Women were already bearing the brunt of the pandemic. As primary home care providers, they have paid the price over the past two years with their jobs, incomes and economic security. Today, the war in Ukraine adds to these difficulties, as food and energy prices soar and families are torn apart.

These crises add to long-standing barriers that prevent women and girls from reaching their full potential. Due to restrictions imposed by laws, ownership of assets, labor markets or access to education, health and financial services, women still do not fully participate in the global economy.

And without inclusive growth, we simply cannot achieve long-term economic resilience. In fact, IMF research shows that closing gender gaps can boost growth, strengthen macroeconomic and financial stability, and reduce income inequality.

Ensuring gender balance should therefore be a priority for policymakers as they seek to address current economic challenges. This is a moral question, of course, but from an economic point of view it is also macro-critical.

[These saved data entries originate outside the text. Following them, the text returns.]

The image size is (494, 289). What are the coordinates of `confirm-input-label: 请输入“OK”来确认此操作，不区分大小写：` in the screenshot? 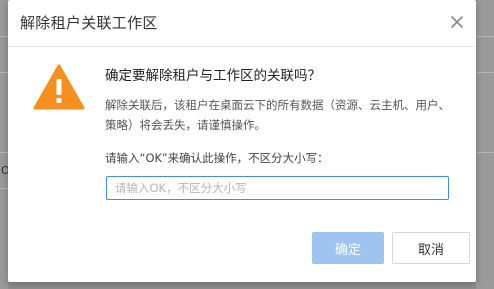 It's located at (217, 158).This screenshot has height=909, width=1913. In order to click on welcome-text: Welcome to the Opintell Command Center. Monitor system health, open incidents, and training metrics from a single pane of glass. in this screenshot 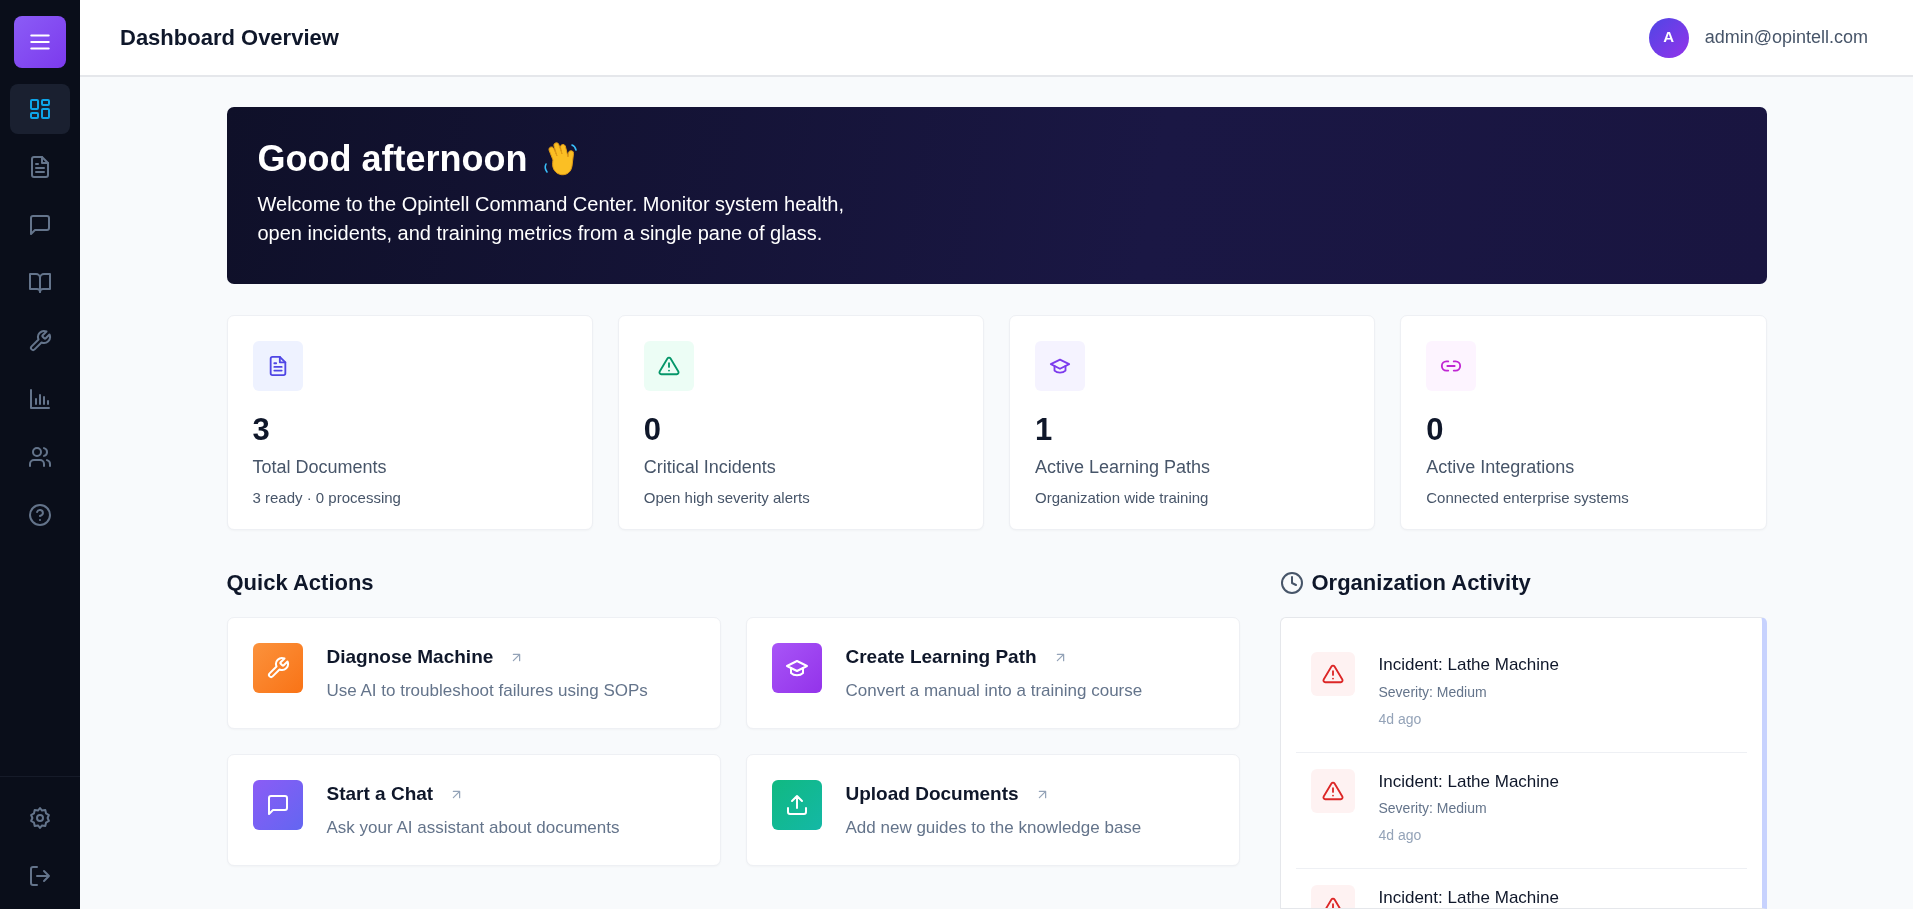, I will do `click(552, 220)`. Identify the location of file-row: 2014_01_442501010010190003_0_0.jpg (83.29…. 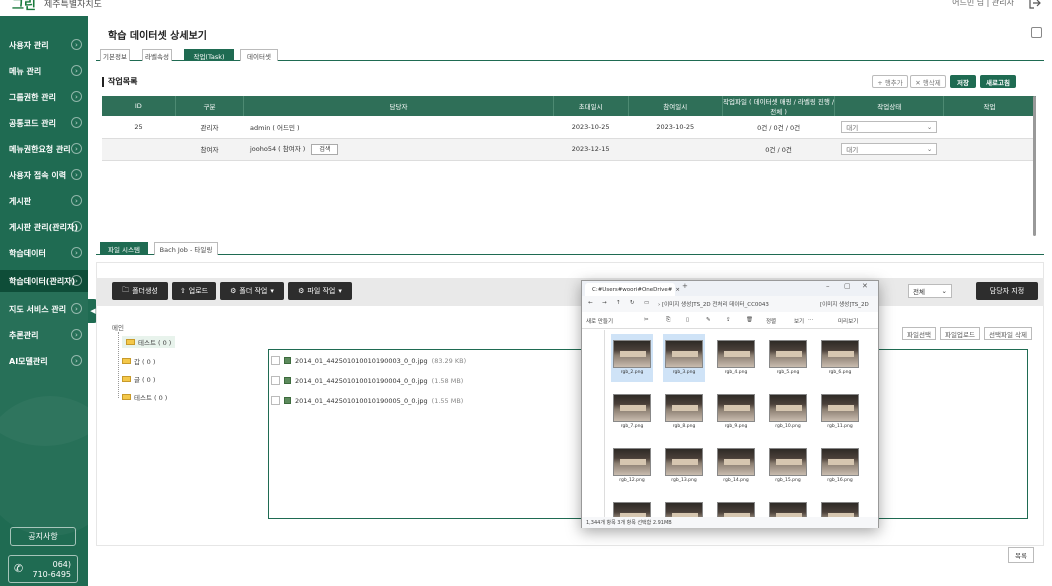
(368, 360).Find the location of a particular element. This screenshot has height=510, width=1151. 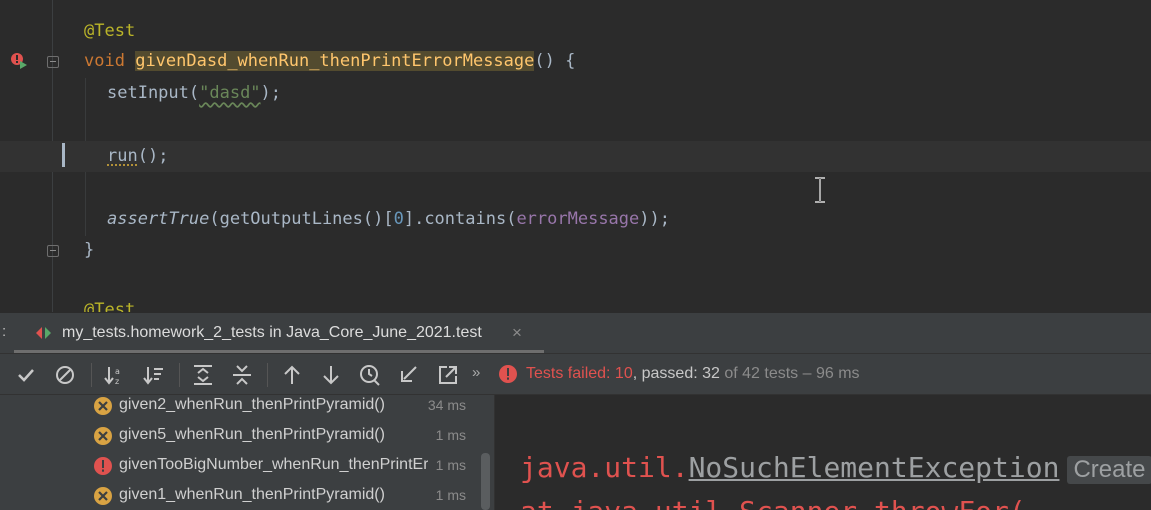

This is why preventing gender inequalities from worsening further and closing gender gaps are priorities for the Fund. We are preparing our first-ever strategy to integrate gender issues into the IMF’s core work in surveillance, lending, and capacity development. Our strategy focuses on gender issues that have significant macroeconomic and financial implications for countries.

Our aim is to provide detailed advice to policy makers on how countries can reduce gender gaps. The strategy will be rolled out gradually and we will continue to work closely with other partners in this process.

I would like to highlight two of these partners with whom we are co-organizing this event. IFC works with the private sector in emerging markets to accelerate financial inclusion through product innovation such as gender bonds. They apply a gender perspective to investments and advice on housing finance, credit and microfinance. OMFIF has been focusing on gender and diversity in the financial sector for almost 10 years. And today, she’s releasing the 9th edition of her Gender Balance Index, which we can’t wait to hear about.

At the IMF, we contribute to this work. Our Access to Financial Services Survey is unique in that it provides an annual, publicly available and comparable global database on access to and use of financial services. It now includes gender-disaggregated data, highlighting gaps in financial access by region. Unfortunately, the data shows that the discrepancies have persisted during the pandemic.

The Fund has also published important analyzes in this area. For example, our research shows that increased gender diversity on boards in the financial sector is associated with better financial results, reduced risk and greater financial stability.

My colleagues Ratna Sahay and Martin Čihák, who are leading the Fund’s work on this issue, will share some new findings with you.

Let me conclude by acknowledging that policy makers face difficult trade-offs every day, made worse by the war in Ukraine. In doing so, I urge them to consider that gender-sensitive policies are growth-friendly policies. And gender balance, including in leadership, is even more critical in times of crisis.

I hope you find today’s conversation useful. Thanks again for joining us.